Of the brief transition-stage from the supremacy of the churchmen in the domain of letters to that of the self-styled philosophers, some of the influential and popular authors were strongly imbued with the traditional religious spirit; while, less from predetermined purpose than from the steady setting of the currents around and within them, their pens often ran upon damaging discussions of the prevailing abuses of the times. The Jansenist Duke de St. Simon forcibly represents this class of writers. Master of a style of quick, penetrative, magnetizing power, a pictorial narrator, with a rare art of catching and sketching the likeness of distinguished actors in the scenes which he describes, full of recollections and observations of men and things, he wrote the memoirs of the Court of Louis XIV. from the point of a high-toned aristocrat and at the same time of a good hater of that monarch's person, policy, and family. If he is often more caustic than just, more of a partisan than a judge, if he flays his victim much in the way of an Indian warrior whose foot is upon his prostrate foe, he atones for this severity by a keen sensibility to genuine goodness, a tender sympathy with suffering, and a genius for exciting, scintillating,

copious, picturesque word-play which our author calls "a real phenomenon." No one, says M. Vinet, has darted across the fields, on the restive courser of the French language, and so broken it to bit and spur, as St. Simon. He puts it to all its possible paces, at his own wayward will. His thoughts press forward, sway backward, cross each other "like a crowd in some public place." A kind of coerced conciseness, in the melée of incidents and circumstances, flashes these out along his page "like a spark." He uses familiar words in new and remarkable stretches of meaning which would be condemned as forced and unlawful but for a happy dexterity which just keeps the use from being an abuse. His volumes preserve a surprising account of a grandson of Louis XIV. of which we must give the briefest possible condensation from the work before us.

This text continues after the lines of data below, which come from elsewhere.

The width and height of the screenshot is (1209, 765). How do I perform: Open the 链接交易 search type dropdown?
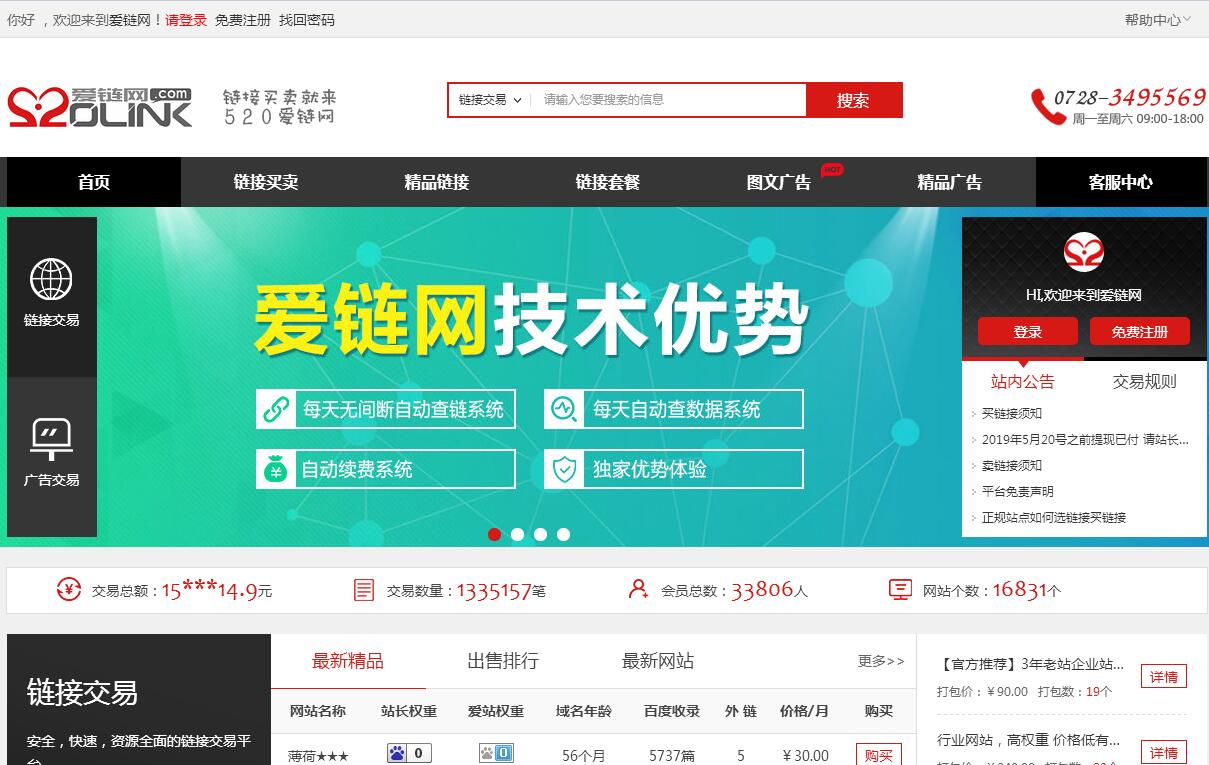click(x=490, y=100)
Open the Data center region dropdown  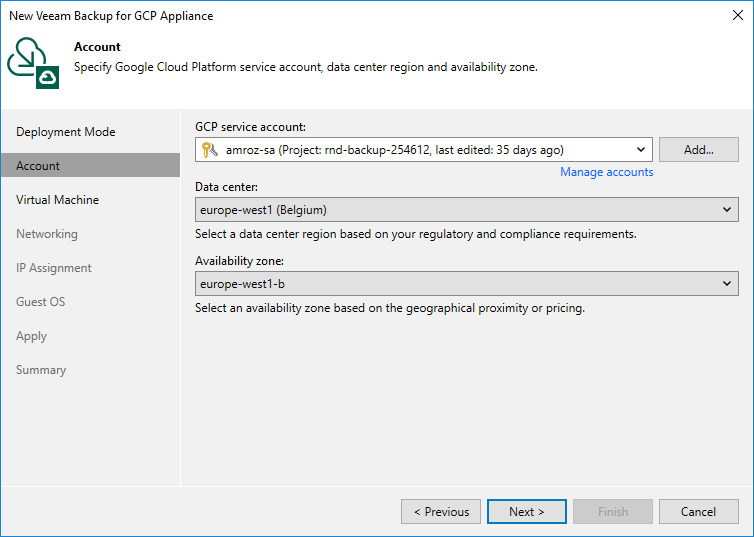click(727, 210)
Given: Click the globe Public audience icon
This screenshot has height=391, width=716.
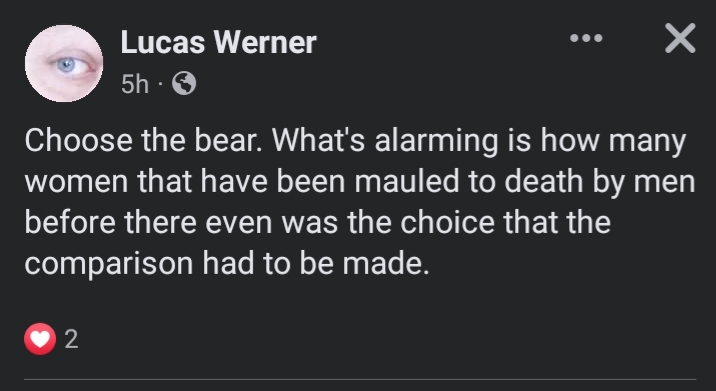Looking at the screenshot, I should 184,84.
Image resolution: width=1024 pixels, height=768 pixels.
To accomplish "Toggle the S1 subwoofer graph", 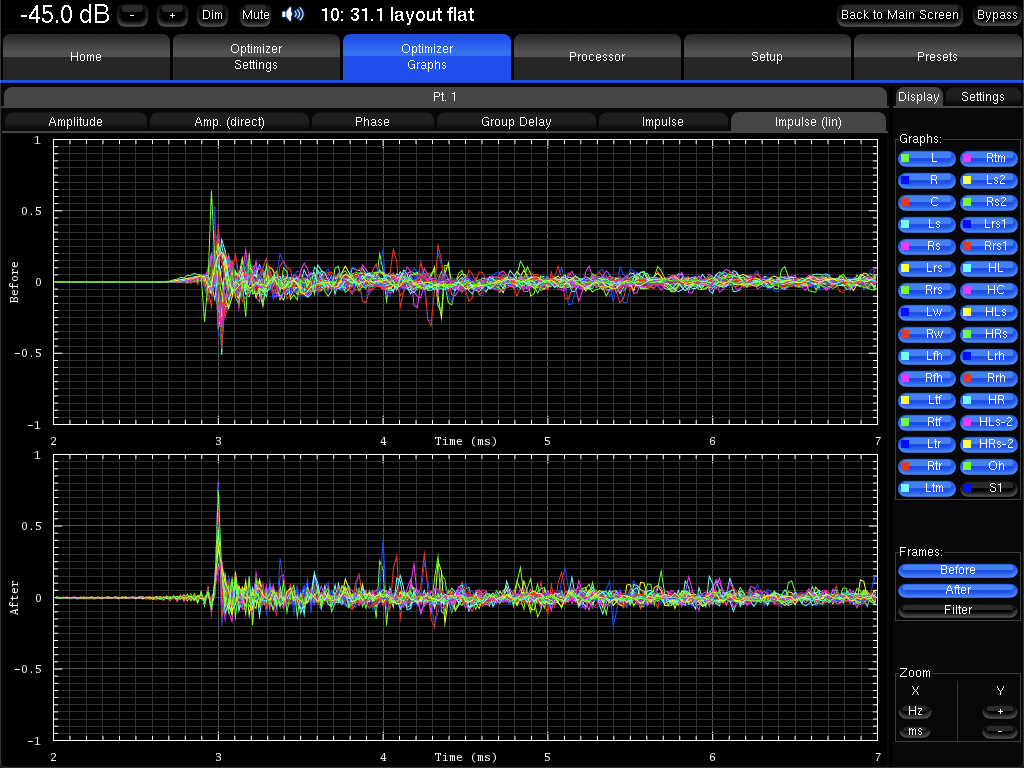I will [x=989, y=488].
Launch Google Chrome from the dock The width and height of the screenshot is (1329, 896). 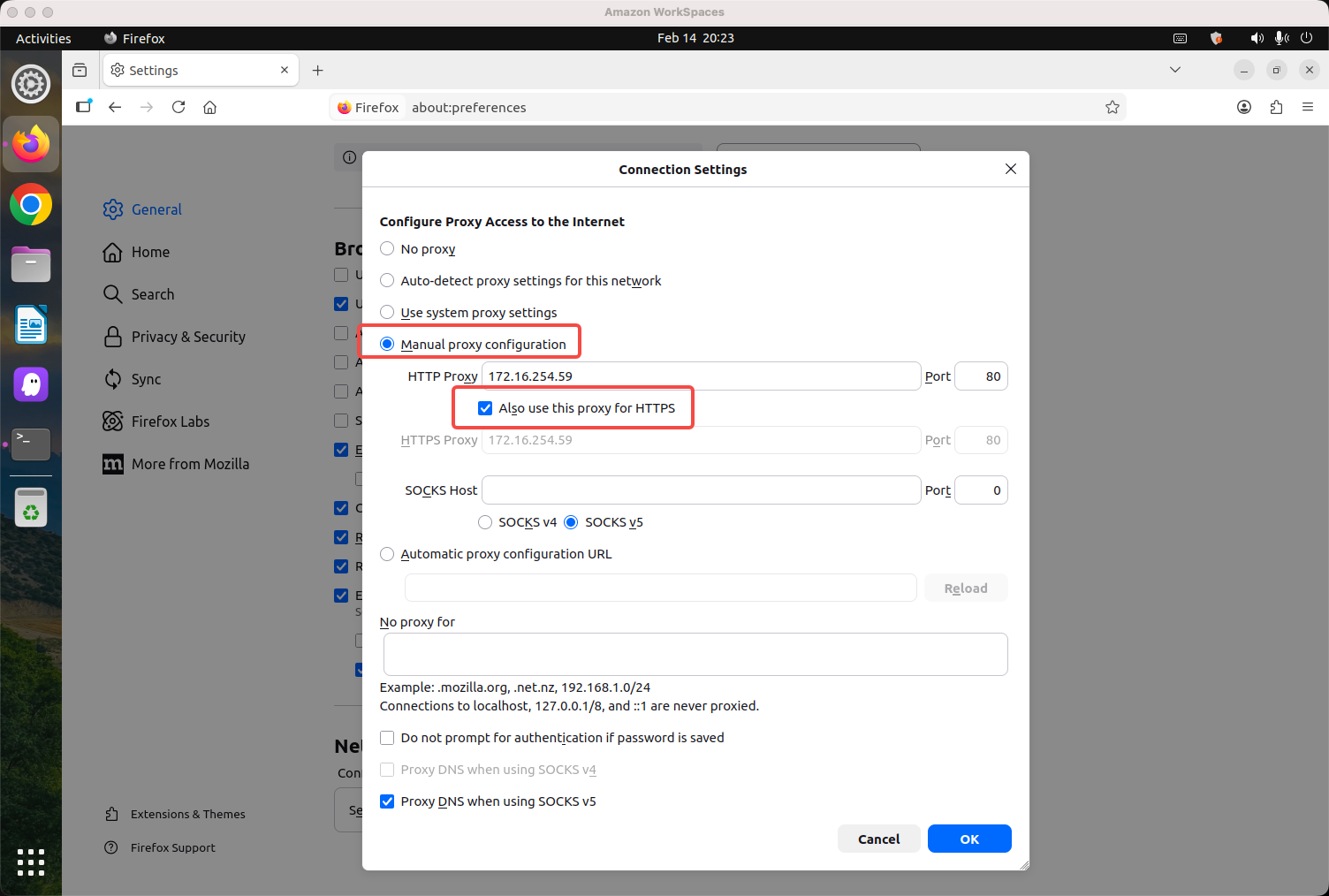coord(31,205)
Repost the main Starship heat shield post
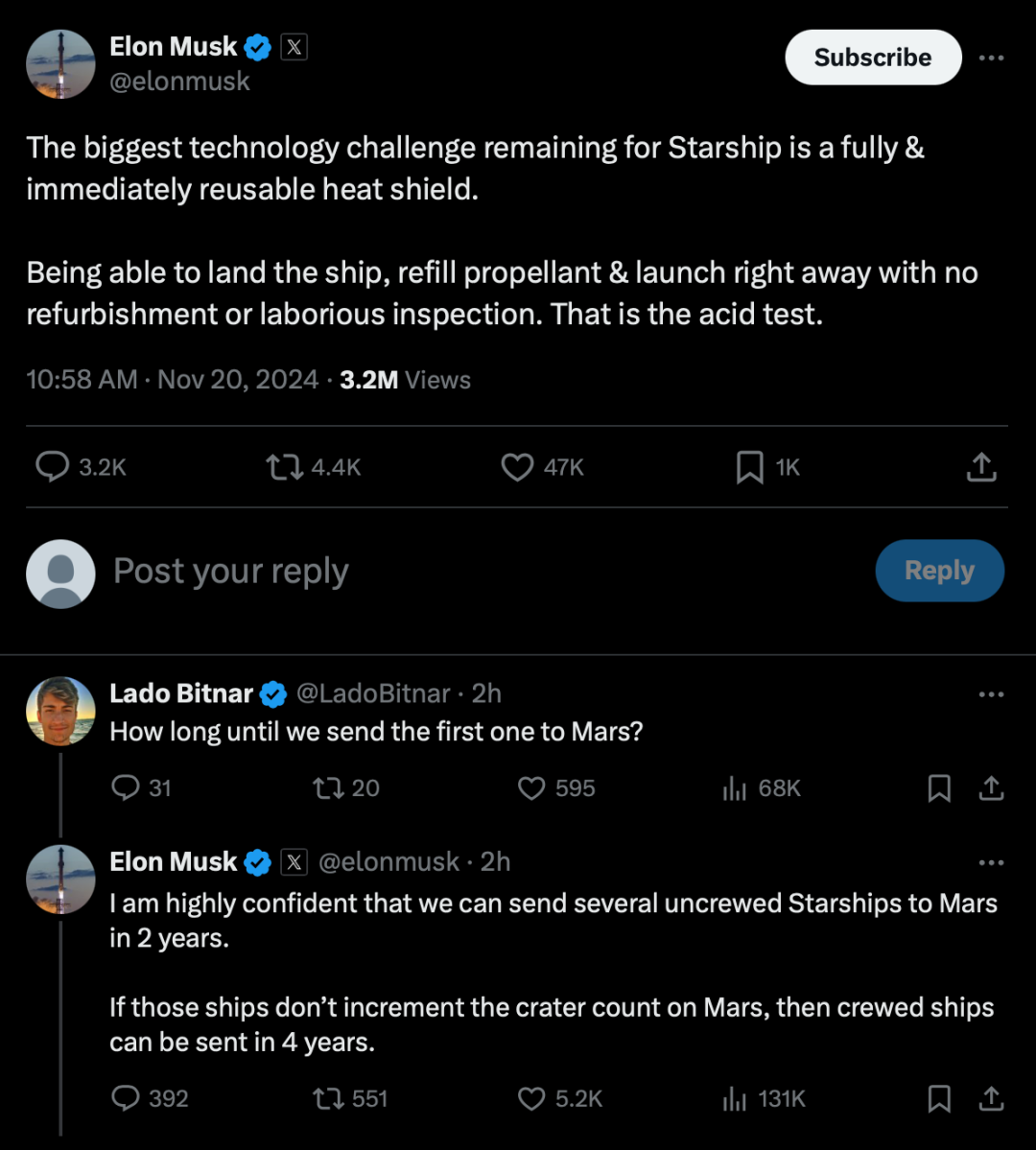The image size is (1036, 1150). [284, 467]
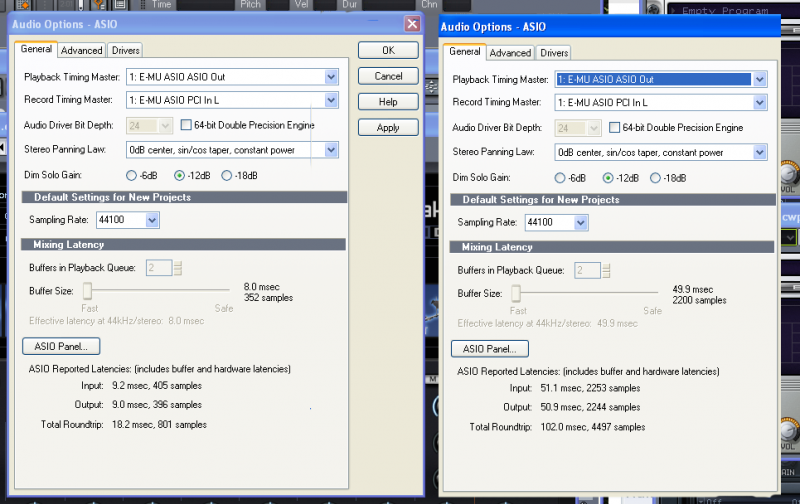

Monseigneur the Duke of Burgundy, heir of France, was from childhood an object of terror a young Nero in cruelty, passion, rage; furious in pursuit of pleasure; fond to excess of music, gaming, hunting; the slave of every appetite; savage and bitter in his jests and sports. With this he joined a prodigious mental force and brilliancy; a wit which cut like a falchion; and a grasp of abstract truth which was astonishing. A head like an Apollo; eyes of peculiar beauty; a look ‘lively, touching, striking, admirable;' a 'lofty, refined, and intellectual expression;' curly, chesnut-hair, but with a bad mouth, were conjoined with a deformed shape, which only the more distorted his malignant disposition. The best of tutors, among them Fenélon, were employed to train this prodigy of badness and intellectuality, but with little of satisfaction in the results. Thus the case stood until the duke was about eighteen, when, says the historian, in a strain of charming devoutness:

"God, who is master of all hearts, and whose divine spirit breathes where He wills, performed on this prince a work of conversion. . . . . From this abyss went forth a prince affable, pleasant, humane, moderate, patient, modest, penitent, and, as far as was suitable to his condition, and even beyond it, humble and severe to himself. . . . . He placed all his strength and all his consolation in prayer, and sought his preservatives in the reading of pious books. . . Being a novice in the exercises of devotion, and apprehensive of his weakness in regard to pleasure, he was inclined at first to seek solitude.